Two Major Problems We Need to Solve For
In order to do this, Vitalik says we need to solve for two problems: 1) practical use cases / improved user experience and 2) improvement of the underlying technology on which to support these use cases. Today, there’s still a lot of friction when it comes using blockchain and cryptocurrencies, especially for the “average” non-technical person. Transaction costs are too high for everyday use unless you’re making really large transactions, plus they can vary wildly from hour to hour (sounds kinda like token values these days). As for privacy, there really isn’t much. Everything on the blockchain is public and can been by everyone else. The security of buying, holding and storing crypto is a big issue as well. We need to make it harder for normal people to be able to screw up and lose their crypto and easier to buy and use (think crypto ATM’s in corner stores).

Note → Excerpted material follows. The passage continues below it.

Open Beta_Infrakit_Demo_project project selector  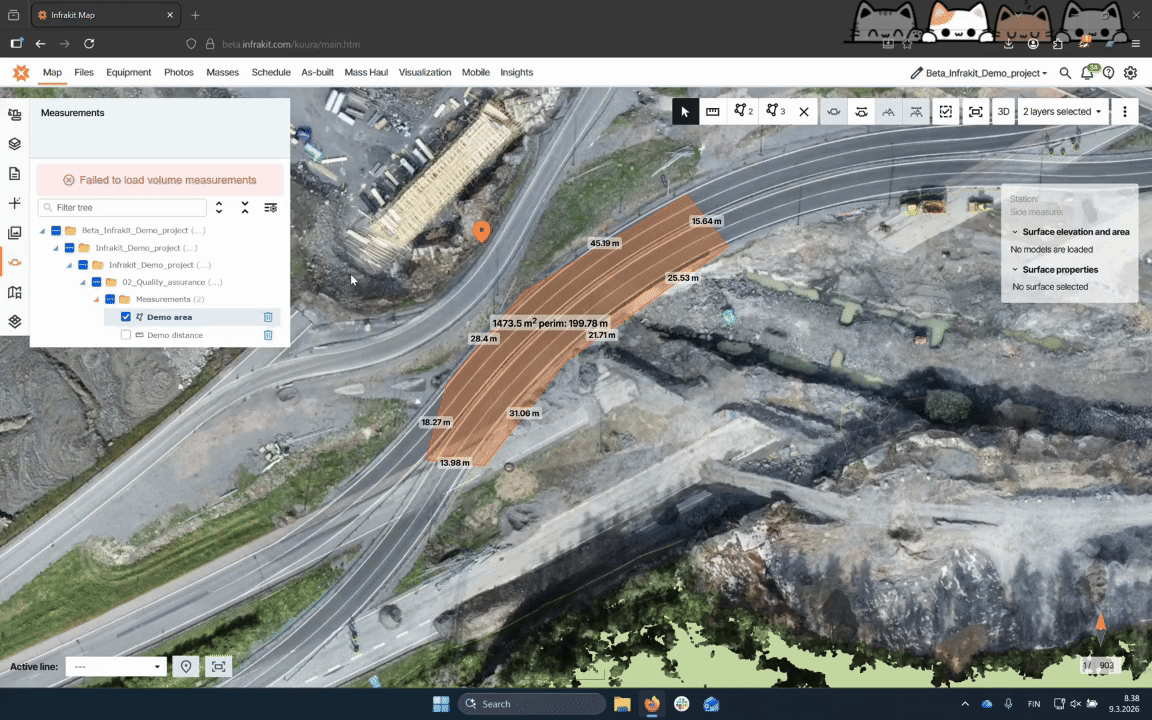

Centralized vs Decentralized Exchanges
On central vs decentralized exchanges, Vitalik says centralized exchanges have too much concentrated power and influence on the price of tokens which leads to market manipulation. He believes decentralized exchanges will correct this problem.
When asked about his contrarian view that most people would disagree with him on, Vitalk stated that 95% of current blockchain projects are going to fail and there’s a 95% chance that your blockchain project is going to be one of them.
So there you go! Keep your head up and grind away but sounds like the best is yet to come. As history shows, incumbents are usually the ones to win the market but the hard work of paving the way must be done first so kudos to all of you who are building meaningful inroads to support the future possibilities of blockchain.